I remember once I attended a graduate seminar in which one of the papers on review was about Coetzee’s (bleh) Childhood of Jesus. Several days prior to this conference, I had myself read and scathingly reviewed the novel (also on account of the disappointingly third-grader level of language), and was curious to get the insight of a vastly more qualified academic on the matter. His general theory was that — get this — Coetzee was now so good and qualified to write well, that he had subverted the medium to the point where average writing was actually a sign of greater talent — he was beyond being any good, and could dismantle language to the point of it being what, at first glance, looked like crap. So in this conception, Coetzee had made some Picasso-esque move to regress himself to a child-like wielding of his form to send some kind of message, either about language itself or about his excellence as a writer. And so, do we find ourselves here again with another writer, Murakami, arrogantly thinking that he can get away with it?
Now, fair enough. Writers strip down and play with the form of the novel all the time, all the way through its history some would argue. But there is a limit.
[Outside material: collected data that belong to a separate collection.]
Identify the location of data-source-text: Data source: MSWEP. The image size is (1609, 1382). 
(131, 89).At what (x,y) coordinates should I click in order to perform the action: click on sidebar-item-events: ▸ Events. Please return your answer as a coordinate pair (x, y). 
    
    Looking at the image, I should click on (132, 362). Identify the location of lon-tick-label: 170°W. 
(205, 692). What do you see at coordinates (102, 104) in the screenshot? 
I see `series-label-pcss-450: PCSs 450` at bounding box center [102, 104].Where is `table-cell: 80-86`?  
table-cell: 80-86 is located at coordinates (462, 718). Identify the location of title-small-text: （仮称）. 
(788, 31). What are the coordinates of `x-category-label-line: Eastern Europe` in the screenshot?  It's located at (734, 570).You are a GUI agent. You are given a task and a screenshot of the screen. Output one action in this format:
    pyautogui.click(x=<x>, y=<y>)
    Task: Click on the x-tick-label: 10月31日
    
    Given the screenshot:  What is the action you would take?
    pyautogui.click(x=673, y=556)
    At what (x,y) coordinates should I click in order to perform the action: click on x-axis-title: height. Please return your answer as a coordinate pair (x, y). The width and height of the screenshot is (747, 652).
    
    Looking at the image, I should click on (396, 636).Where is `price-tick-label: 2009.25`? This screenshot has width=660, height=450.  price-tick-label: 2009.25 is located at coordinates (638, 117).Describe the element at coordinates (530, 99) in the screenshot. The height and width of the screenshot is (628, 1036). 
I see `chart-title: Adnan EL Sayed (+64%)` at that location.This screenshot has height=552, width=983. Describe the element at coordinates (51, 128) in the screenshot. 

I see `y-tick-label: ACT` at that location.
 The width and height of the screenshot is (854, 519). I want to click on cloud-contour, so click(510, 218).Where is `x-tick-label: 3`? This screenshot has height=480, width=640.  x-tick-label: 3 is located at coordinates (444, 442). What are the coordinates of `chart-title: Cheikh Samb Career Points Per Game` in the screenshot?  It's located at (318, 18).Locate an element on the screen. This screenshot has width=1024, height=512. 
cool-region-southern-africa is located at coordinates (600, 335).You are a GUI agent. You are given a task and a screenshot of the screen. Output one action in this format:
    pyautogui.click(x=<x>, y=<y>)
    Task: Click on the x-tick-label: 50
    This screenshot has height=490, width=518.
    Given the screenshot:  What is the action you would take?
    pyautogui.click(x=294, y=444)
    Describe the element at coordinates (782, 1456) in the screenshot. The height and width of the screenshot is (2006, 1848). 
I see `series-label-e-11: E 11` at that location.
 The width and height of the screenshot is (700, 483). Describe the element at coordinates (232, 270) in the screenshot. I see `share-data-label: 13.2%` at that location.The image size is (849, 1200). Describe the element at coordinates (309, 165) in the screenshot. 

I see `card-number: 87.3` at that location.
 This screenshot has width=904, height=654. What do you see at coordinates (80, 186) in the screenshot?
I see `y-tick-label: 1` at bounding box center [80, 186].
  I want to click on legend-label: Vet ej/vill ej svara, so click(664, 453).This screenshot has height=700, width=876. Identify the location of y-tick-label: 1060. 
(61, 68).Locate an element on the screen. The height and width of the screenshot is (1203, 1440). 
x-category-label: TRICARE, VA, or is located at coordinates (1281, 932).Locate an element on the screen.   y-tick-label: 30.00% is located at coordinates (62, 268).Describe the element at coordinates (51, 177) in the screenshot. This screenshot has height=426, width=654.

To continue the analogy of Picasso, his brilliance was that, even though the image was distorted, and child-like (his words) and perhaps indiscernible, it still formed a cohesive and striking whole. It was something beautiful to look at. Furthermore, you can get away with this as a visual artist, because it takes a split second to take in an image, and its colours, and to allow the effect to wash over you. But it takes a commitment of many hours (days even) to read a novel, and my feeling is that subjecting a reader, who out of reverence paid good money to buy your book and escape to some world other than their own, is borderline sadistic.
Now, I’d hate for this to become a rant about the obligations of writer to reader (there probably aren’t any) or to end up somewhere down the rabbit-hole of “I paid you, so you owe me” because we all know that is a slippery slope. But who isn’t upset when they fork over for their favourite band’s new album, or their favourite director’s new movie, only to leave feeling hurt, disappointed, and frankly, disinclined to favourably review said artist in an article?
I’d love to spend more time here dissecting the story of Killing Commendatore, its many metaphors, ideas, concepts etc, but really, it was so difficult and tiring to wade my way through the prose that I don’t even have the energy left to do so. All I can really see myself doing is going back and re-reading IQ84 or Hard-boiled Wonderland in the hope that I’ll discover that I was right — that Murakami is actually pretty good, and I still like him.
Killing Commendatore really does feel like Murakami’s difficult second album, his very own midlife crisis, a little blip in his past, and I think it is best that we, like a blighted lover, forgive him and try to move on.
Killing Commendatore is published by Harvill Secker, an imprint of Penguin Random House.